Climbing a steep mountain is a challenging task. Not everyone can endure the rigours of climbing a mountain. Mountains represent adventure, escape, and conquest. Mountains also symbolise the edge of possibilities. Life is an uphill climb on mountains, says the Palestinian writer and poet Fadwā Tūqān (1917–2003), who titled her autobiography Mountainous Journey: A Difficult Journey. Her autobiography, which challenges conventional academic accounts and established genres, blends autobiographical with academic and fictional writing, providing an alternative to traditional historical narratives and methodology.
Tūqān, best known for her resistance poetry against the Israeli occupation of Palestine, connects the dots between resistance, victory, patriarchy, and feminism. In her gripping memoir, her narrative is immersed in many layers in which she depicts the self, womanhood, and many other themes.

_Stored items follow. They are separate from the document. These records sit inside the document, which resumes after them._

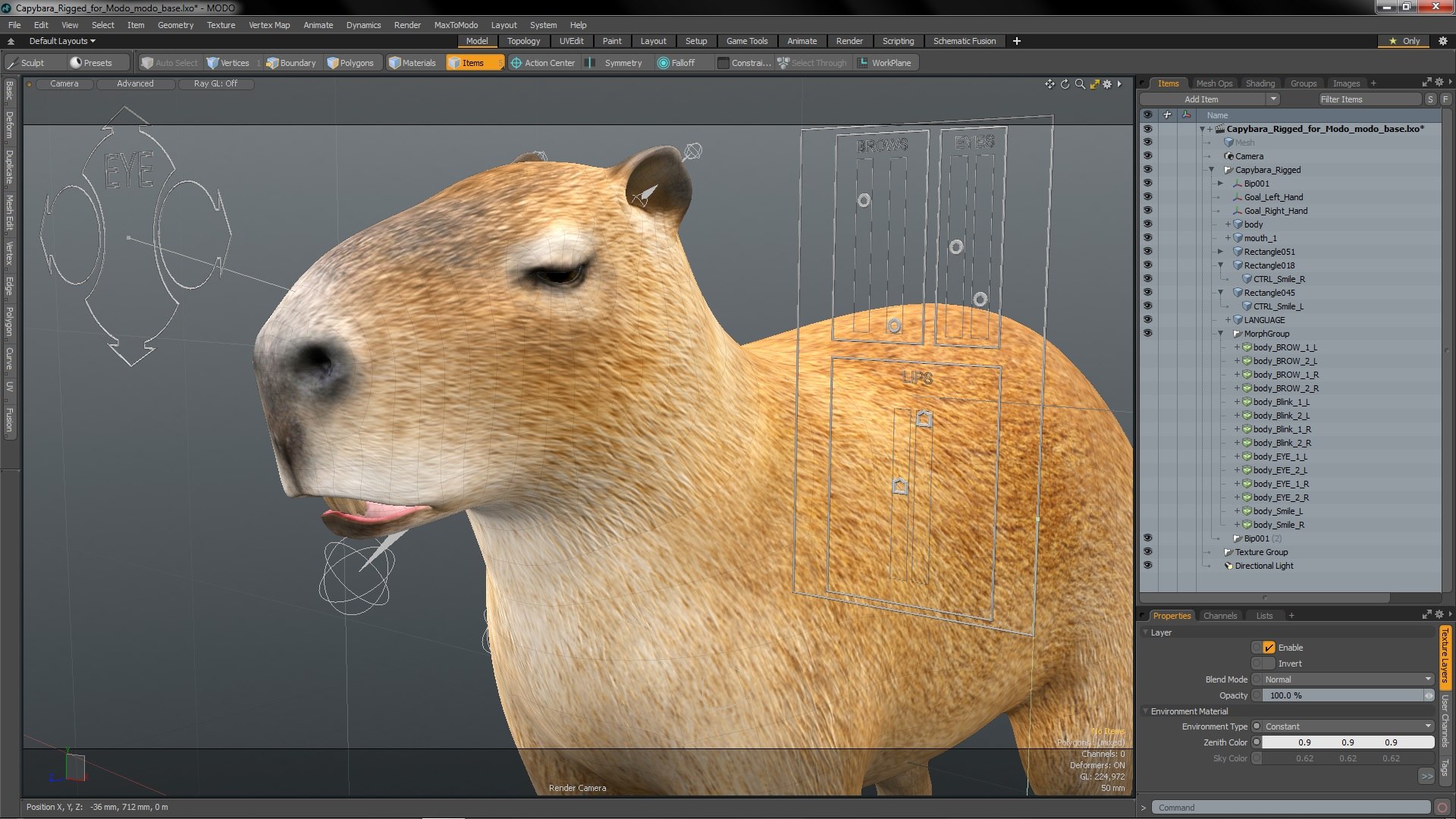Expand the MorphGroup tree item
The height and width of the screenshot is (819, 1456).
[x=1222, y=332]
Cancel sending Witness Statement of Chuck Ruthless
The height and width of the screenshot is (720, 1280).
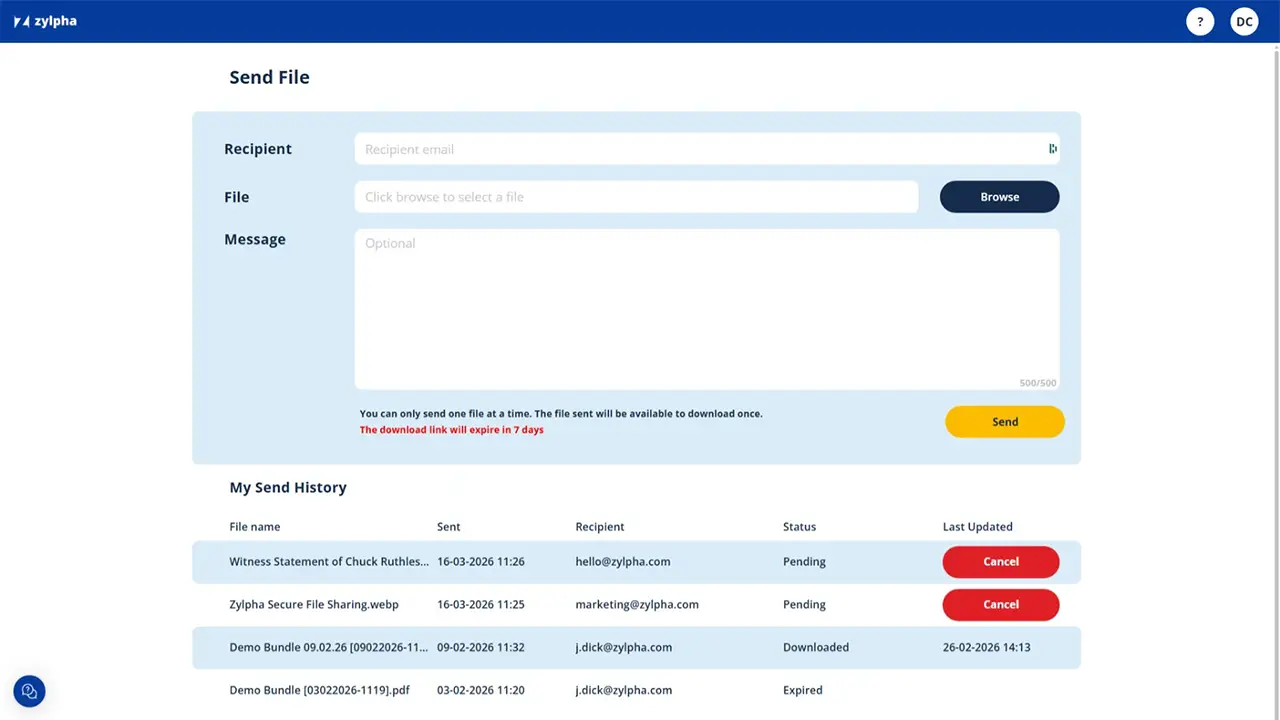1000,561
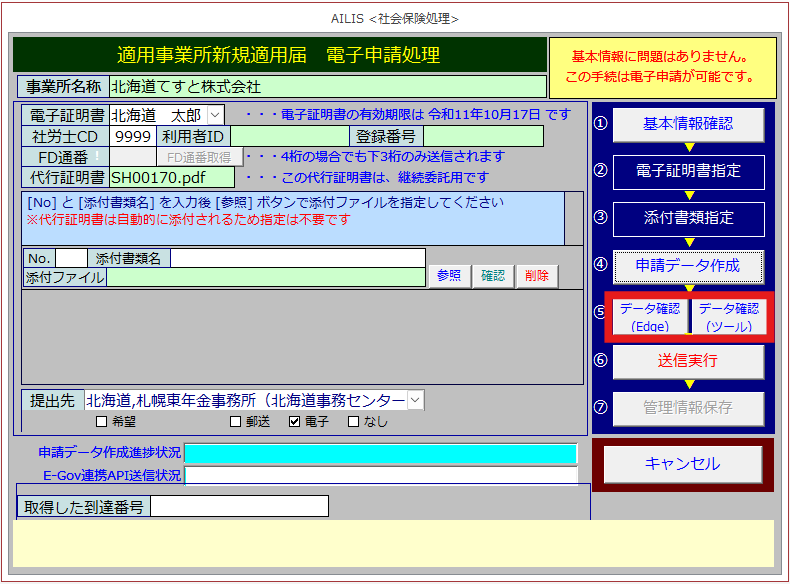This screenshot has width=790, height=584.
Task: Expand the 電子証明書 dropdown list
Action: tap(216, 115)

Also known of as ‘the mother of Palestinian poetry’, Fadwā Tūqān was perhaps the most famous female Palestinian poet. Her title, the ‘Poet of Palestine’, suggested that her fame goes further.
In an interview Tūqān was asked, despite being a Muslim woman, what made her write a poem on the birthday of Jesus Christ? Tūqān spontaneously responded that we Muslims believe in Jesus and his messenger-hood, and the second reason for writing this poem was that Jesus was the first Palestinian martyr.
The political turmoil of 1948 and 1967 shook Tūqān. At that moment she turned to both active politics and poetry to reflect her political struggle. The Palestinian poet Mahmoud Darwish considered the events of 1967, which started the Palestinian occupation, as an ‘earthquake’. This was the decisive event that made Tūqān stray from her exclusive poetic interests to become engaged in politics.
In his poem ‘Fadwā’, eulogising her, Darwish captures her dilemma of not being fully content with the deteriorating conditions of the Palestinian people. Darwish asks: ‘what does the poet do at the time of catastrophe? Suddenly the poet is forced to emerge from her own interiority and reach the external reality. Poetry then becomes the witness.’ He goes further to add, ‘She visited us in Haifa… a hostage seeking hostages, and read us her first poem about the new ordeal: “I will not cry”.’ But on that day, Darwish said, ‘she was crying like a dove. Love songs ceased to be the answer to hate and inhumanity.’